I realize that this is not something that is popular, but there are other options and I will be talking with Yung about them. Moonchild, that was my fault, I didn't mention it to him, which I will go do now before I forget. The karma system is a better system because it is unanimous. This is the only forum where I've ever seen anything that says the name of the person who thanked anyone and I think that without that part of the feature it might go better. In which case the karma system might be more ideal. 

We do take the forum's opinions into consideration when making decisions, but there are other factors involved besides what a group of people want. If ONE person feels that they are being bullied, I'm sorry it will be stopped. It wont be tolerated and telling them to grow a thicker skin is not helpful in the least. Stopping the bullying is. But that's a whole other topic that I wont even get into on here. I will speak to Yung and see what we can work out.


----------



## urbandecayno5

I was taking the smilies as more of trying **** someone off/annoy them more

Its hard online to know tone... so if I find what that person said rude or snarky then they put a smiley at the end of it then it kind of makes it worse
Now I know why they are being put there

The karma system is definitely better


----------



## enigma731

I don't think I understand the way the word "unanimous" is being used here. Do you maybe mean anonymous? 

If there was a problem with "ganging up" by people agreeing with problematic posts, then why not address the problematic posts themselves? If the posts that people were thanking were not against the rules in the first place, then I don't see the problem with people agreeing. People are allowed to have opinions. Agreeing with an unpopular opinion is not "ganging up." Taking away and ability to agree, or closing a thread because a lot of people are expressing dissenting opinions has a really uncomfortable flavor of censorship.


----------



## Amz

Oh dear.. I didn't mean to start drama, I'm sorry. :/ I just wanted to point it out in case it was a glitch that no one had noticed..

Personally I'm indifferent, I liked the "thanks" button but it's not going to change my life one way or another if it's here or not...


----------



## MeanneyFids

Amz, no worries, you did not cause any drama for asking a well-meaning question


----------



## Amz

As a regular member, so obviously I wouldn't be biased, I feel like the staff are attacked a lot more than they should be. It's not like they're trying to alienate people, it's their job to do what they feel is best and they have their positions for a reason.

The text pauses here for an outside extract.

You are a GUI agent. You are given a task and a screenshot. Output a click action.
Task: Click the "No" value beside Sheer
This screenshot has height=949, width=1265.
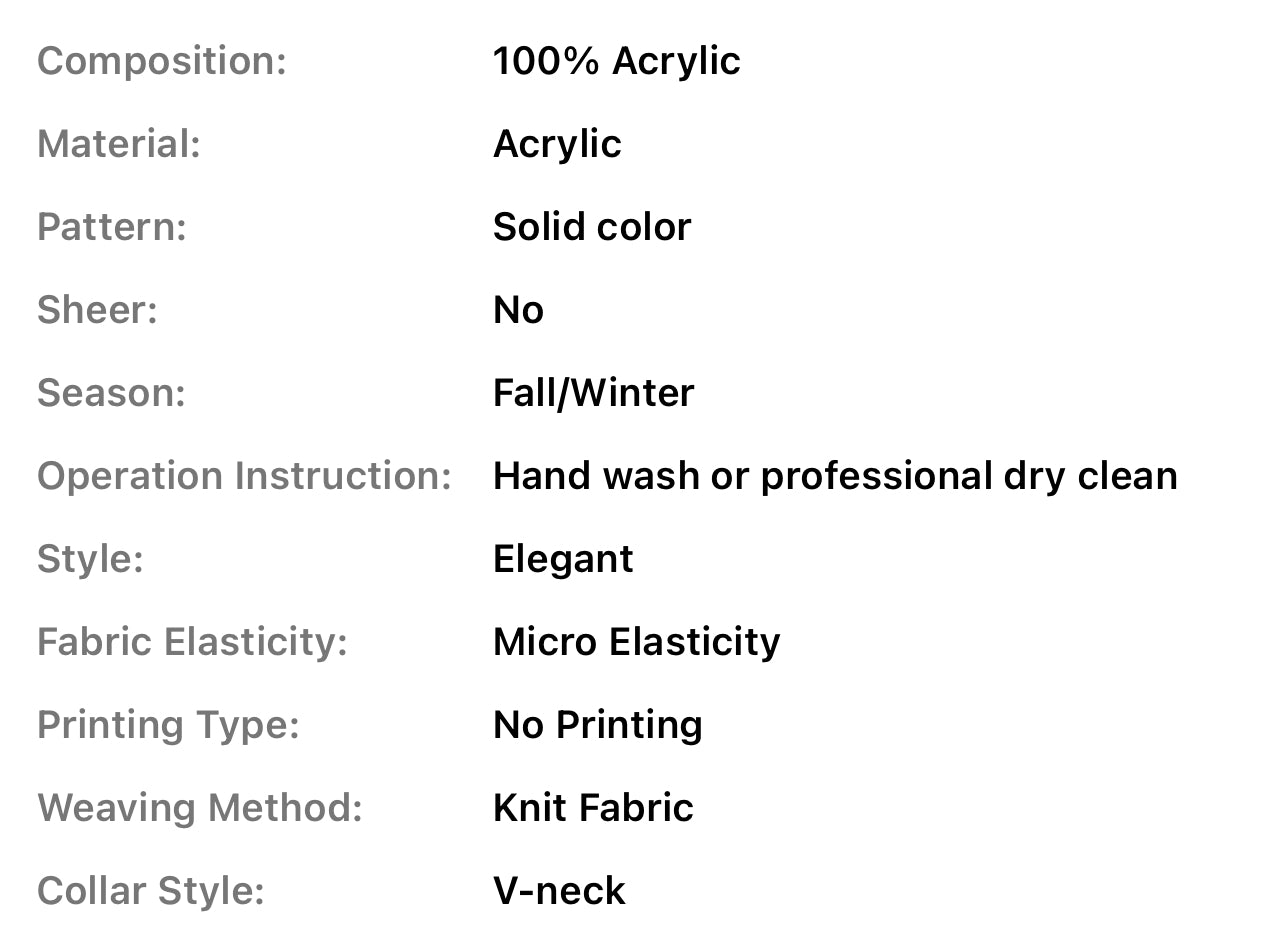tap(518, 310)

So I hate to be the one to start a board where more attacking is going on. How 'bout we all just make a campfire and sit and tell funny tiel stores, eh? I don't like when people fight earl:


----------



## urbandecayno5

Disagreeing with them and sharing opinions is not attacking them
Some don't believe there's valid reasons for certain things that are done that are done and want a good answer not just things going missing and titles being changed without an explanation to the members
Its confusing and unreasonable
I don't think they are purposely trying to alienate people but sometimes it comes off as abrupt and brash decisions like this one was which obviously got alot of members pretty confused and peeved

It really feels like a hierarchy in the way people are refereed and treated
Look at how other forums are run. They are way more light hearted but at the same time know when its necessary to intervene without pissing off people
Look at TB and other popular forums and see how much more of a community feel it is, how moderators treat the members, and drama free

I personally would have shut up after the karma suggestion but more input was added by a moderator that I couldn't help but comment back to


----------



## moonchild

enigma731 said:


> If there was a problem with "ganging up" by people agreeing with problematic posts, then why not address the problematic posts themselves? If the posts that people were thanking were not against the rules in the first place, then I don't see the problem with people agreeing. People are allowed to have opinions. Agreeing with an unpopular opinion is not "ganging up." Taking away and ability to agree, or closing a thread because a lot of people are expressing dissenting opinions has a really uncomfortable flavor of censorship.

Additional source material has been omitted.